Below are some records. Copy every line in them that holds "computer".

┄┄┄┄┄┄┄┄┄┄

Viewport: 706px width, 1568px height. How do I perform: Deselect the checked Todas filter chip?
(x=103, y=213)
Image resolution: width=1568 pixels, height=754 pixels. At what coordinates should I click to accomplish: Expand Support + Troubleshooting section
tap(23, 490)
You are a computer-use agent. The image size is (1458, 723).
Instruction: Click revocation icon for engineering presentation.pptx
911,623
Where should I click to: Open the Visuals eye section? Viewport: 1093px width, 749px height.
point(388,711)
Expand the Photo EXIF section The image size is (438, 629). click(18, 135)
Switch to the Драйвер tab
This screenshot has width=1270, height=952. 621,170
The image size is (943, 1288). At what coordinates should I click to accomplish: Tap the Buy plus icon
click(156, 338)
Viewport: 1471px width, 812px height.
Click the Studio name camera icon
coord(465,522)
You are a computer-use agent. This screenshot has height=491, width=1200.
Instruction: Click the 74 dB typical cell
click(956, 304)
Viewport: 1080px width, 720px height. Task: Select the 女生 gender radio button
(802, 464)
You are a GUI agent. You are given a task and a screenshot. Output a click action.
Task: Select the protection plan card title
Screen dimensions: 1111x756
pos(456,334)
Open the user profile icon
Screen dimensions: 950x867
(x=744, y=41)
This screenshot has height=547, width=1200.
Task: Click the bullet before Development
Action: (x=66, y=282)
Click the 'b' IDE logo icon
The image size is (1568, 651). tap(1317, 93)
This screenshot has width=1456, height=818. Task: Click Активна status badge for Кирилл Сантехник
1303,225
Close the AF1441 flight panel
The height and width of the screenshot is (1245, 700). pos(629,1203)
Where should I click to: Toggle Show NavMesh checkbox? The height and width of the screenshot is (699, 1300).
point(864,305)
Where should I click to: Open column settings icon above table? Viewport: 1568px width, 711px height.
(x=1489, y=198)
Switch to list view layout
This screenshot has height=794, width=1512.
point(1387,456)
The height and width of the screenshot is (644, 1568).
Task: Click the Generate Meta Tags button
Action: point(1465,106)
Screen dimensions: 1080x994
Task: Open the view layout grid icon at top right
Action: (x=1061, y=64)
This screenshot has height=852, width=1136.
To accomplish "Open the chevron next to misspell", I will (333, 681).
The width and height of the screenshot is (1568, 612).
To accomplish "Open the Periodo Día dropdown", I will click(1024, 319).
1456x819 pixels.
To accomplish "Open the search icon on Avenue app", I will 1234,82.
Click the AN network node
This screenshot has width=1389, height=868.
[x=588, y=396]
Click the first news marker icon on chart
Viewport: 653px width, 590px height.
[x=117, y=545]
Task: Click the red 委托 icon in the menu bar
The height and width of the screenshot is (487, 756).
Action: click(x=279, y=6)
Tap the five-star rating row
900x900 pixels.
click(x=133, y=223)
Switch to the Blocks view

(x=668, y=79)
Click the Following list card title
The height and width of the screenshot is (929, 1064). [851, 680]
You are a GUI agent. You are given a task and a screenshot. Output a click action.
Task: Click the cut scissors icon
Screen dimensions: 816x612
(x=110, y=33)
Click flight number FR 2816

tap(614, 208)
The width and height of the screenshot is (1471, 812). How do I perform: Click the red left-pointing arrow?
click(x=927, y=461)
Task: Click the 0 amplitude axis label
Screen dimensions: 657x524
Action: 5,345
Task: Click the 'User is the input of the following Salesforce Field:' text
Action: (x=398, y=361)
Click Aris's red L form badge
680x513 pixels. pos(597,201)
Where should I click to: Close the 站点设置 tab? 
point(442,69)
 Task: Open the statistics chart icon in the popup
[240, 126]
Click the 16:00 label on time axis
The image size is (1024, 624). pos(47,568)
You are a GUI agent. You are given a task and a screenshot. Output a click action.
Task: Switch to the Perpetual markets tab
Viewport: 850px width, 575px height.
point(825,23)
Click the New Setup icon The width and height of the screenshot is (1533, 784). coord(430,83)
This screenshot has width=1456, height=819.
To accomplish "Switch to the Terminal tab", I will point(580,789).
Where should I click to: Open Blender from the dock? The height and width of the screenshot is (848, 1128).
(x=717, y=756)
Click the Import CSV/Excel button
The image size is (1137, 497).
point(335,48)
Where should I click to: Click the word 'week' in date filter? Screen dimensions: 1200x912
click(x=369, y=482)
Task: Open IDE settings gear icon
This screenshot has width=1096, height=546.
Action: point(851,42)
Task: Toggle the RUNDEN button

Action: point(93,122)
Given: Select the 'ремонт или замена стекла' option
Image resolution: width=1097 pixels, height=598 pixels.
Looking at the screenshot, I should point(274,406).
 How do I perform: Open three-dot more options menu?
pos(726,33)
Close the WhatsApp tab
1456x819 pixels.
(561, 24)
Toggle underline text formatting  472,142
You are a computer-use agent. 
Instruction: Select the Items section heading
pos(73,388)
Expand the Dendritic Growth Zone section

┄┄┄┄┄┄┄┄┄┄

◆ Answer below:
You are a computer-use agent. The image size is (1458, 723).
You are a computer-use agent. This screenshot has height=491, width=1200.
You are a computer-use agent. 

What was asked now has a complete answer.